TASK STATEMENT
Within this material, find every line where the string "pixels" appears, and copy it out.
RECORDS PROVIDED section start
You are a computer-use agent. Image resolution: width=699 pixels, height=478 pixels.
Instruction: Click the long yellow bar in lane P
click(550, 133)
RECORDS PROVIDED section end
RECORDS PROVIDED section start
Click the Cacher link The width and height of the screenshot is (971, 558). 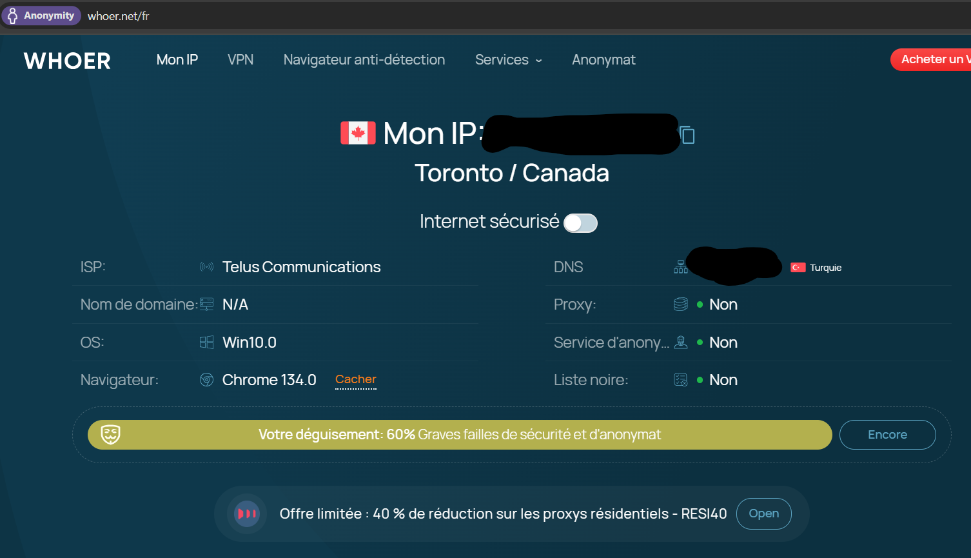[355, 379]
RECORDS PROVIDED section end
RECORDS PROVIDED section start
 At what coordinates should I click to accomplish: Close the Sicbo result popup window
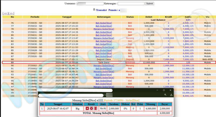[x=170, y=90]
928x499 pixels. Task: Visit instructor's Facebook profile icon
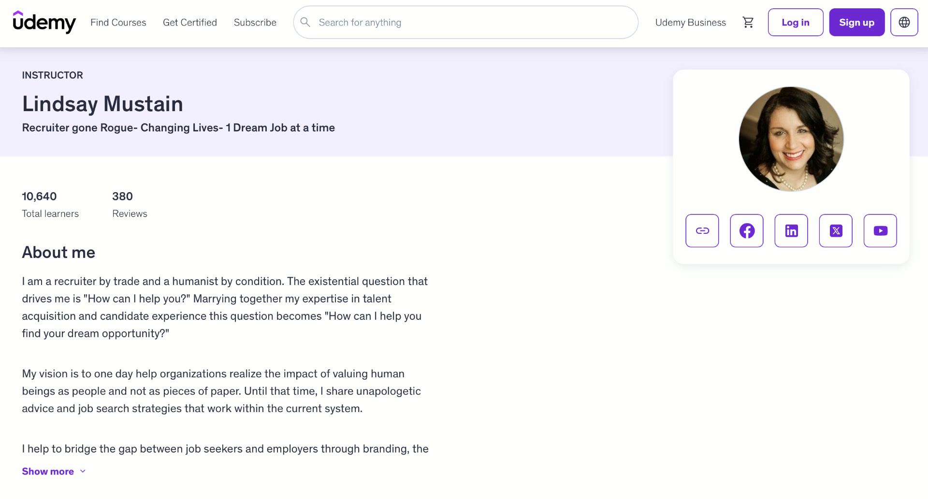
RECORDS PROVIDED section end
EXERCISE SOLUTION
You are a computer-use agent. Image resolution: width=699 pixels, height=478 pixels.
928x499 pixels. Task: Visit instructor's Facebook profile icon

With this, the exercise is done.